In a blog post shared on the BrewDog website, the pub chain outlined how the target demographic for the Hybrid Burger is “those who want to reduce their intake and their footprint on the environment”.
“As we are in the grip of a climate emergency, the more people who eat less meat the better. That is why we have launched this fresh take on flexitarianism,” the company wrote.
“We wanted to make a burger that delivered on flavour and enabled anyone to make a transition to eating less animal-based protein.”
In March, a study conducted by YouGov discovered that 14 per cent of people in the UK identify as “flexitarians”, which is when people follow predominantly meat-free diets, although they eat meat on occasion.
While many of the responses to the BrewDog Hybrid Burger criticised the concept, there were some Twitter users who defended the idea.
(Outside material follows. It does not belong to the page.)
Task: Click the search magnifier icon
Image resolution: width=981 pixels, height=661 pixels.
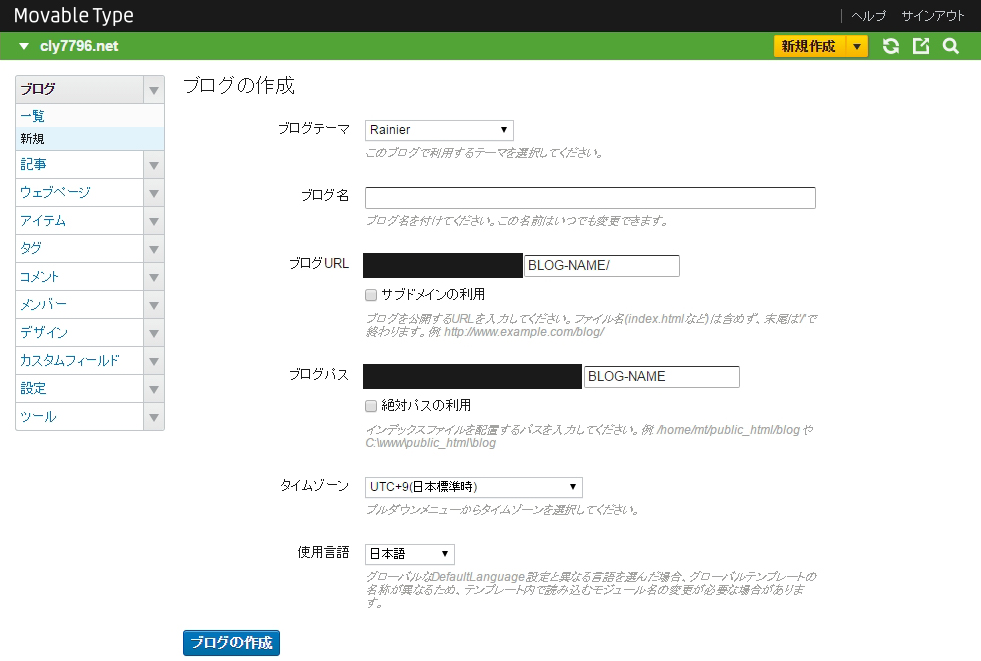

“This seems like a great way to reduce meat consumption for people who might have a hard time giving it up entirely at first!” one person tweeted.
“There’s a climate emergency. We don’t (just) need a small number of people eating no meat, we need a large number of people eating a lot less meat,” someone else remarked.
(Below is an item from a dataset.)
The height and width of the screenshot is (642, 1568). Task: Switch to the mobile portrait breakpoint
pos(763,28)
Some Twitter users have suggested the hybrid burger is so absurd it can only be a “marketing ploy”.
“The thing is about BrewDog is that you have to understand that everything is a marketing ploy,” one person wrote.
“The outlandish burger? A ploy. The brash statements? Also a ploy.”
This isn’t the first time the company has used controversial tactics to gain media attention.
Last year, BrewDog was heavily criticised for releasing a “beer for girls” ahead of International Women’s Day, designed with a pink label on the bottle and sold at a lower price point than other beers on the menu.
The company said that the product was an “overt parody on the failed, tone-deaf campaigns that some brands have attempted in order to attract women”.
However, several people expressed their view that the firm was unsuccessful in its attempt to break down gender stereotypes.
“Seems like yet another bizarre move by them. I really don’t see how it tackles sexism or the gender pay gap. Doesn’t this label and name just perpetuate sexism further?” one critic tweeted.
Earlier this year, a man successfully sued BrewDog for sex discrimination after a bartender refused to sell him the discounted Pink IPA.
The customer in question, Dr Thomas Bower, said he felt “forced” to identify as female in order to purchase the drink.